Continuous monitoring reveals protective effects of N-acetylcysteine amide on an isogenic microphysiological model of the neurovascular unit

Abstract

AbstractMicrophysiological systems mimic the in-vivo cellular ensemble and microenvironment with the goal of providing more human-like models for biopharmaceutical research. We report the first such model of the blood-brain barrier (BBB-on-chip) featuring both isogenic human induced pluripotent stem cell (hiPSC)-derived cells and continuous barrier integrity monitoring with <2-minute temporal resolution. We showcase its capabilities in the first microphysiological study of nitrosative stress and antioxidant prophylaxis.
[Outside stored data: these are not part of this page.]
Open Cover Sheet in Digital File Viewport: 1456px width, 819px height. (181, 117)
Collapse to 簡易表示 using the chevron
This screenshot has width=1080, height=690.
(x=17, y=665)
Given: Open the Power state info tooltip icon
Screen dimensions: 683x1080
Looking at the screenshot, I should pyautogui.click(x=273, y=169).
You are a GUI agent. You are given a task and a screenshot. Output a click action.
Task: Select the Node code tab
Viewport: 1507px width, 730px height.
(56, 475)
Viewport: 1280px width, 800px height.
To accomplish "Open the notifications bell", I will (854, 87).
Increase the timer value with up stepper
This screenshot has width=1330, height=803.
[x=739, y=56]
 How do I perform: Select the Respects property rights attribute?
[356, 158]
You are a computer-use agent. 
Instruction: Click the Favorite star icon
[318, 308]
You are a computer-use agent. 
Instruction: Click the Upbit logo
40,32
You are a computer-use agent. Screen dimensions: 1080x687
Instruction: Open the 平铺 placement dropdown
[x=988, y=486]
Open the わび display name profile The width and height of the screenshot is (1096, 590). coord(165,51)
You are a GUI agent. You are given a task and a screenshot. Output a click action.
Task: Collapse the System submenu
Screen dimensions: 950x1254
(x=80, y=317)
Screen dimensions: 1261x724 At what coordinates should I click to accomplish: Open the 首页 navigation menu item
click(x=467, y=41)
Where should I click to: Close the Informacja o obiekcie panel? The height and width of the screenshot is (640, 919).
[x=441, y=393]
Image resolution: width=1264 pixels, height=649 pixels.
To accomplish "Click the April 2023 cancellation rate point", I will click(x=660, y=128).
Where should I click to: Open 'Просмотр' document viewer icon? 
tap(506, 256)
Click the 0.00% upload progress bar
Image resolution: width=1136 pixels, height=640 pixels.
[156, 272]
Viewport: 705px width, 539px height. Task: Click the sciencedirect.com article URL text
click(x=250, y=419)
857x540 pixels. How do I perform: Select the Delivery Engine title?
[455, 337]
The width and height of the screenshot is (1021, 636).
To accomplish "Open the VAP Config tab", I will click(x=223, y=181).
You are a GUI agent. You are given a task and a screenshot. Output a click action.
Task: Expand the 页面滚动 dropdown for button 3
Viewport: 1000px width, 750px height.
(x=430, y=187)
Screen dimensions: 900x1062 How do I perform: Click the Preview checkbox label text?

Relying on off-stoichiometry thiol-ene epoxy (OSTE+) for fabrication greatly facilitates assembly and sensor integration compared to the prevalent polydimethylsiloxane devices. The integrated cell-substrate endothelial resistance monitoring allows us to capture formation and breakdown of our blood-brain barrier model, consisting of co-cultured hiPSC-derived endothelial-like and astrocyte-like cells. We observe clear cellular disruption when exposing the BBB-on-chip to the nitrosative stressor linsidomine, and report on the barrier permeability and barrier-protective effects of the antioxidant N-acetylcysteine amide. Using metabolomic network analysis, we further find drug-induced changes consistent with prior literature regarding, e.g., cysteine and glutathione involvement. A model like ours opens new possibilities for drug screening studies and personalized medicine, relying solely on isogenic human-derived cells and providing high-resolution temporal readouts that can help in pharmacodynamic studies.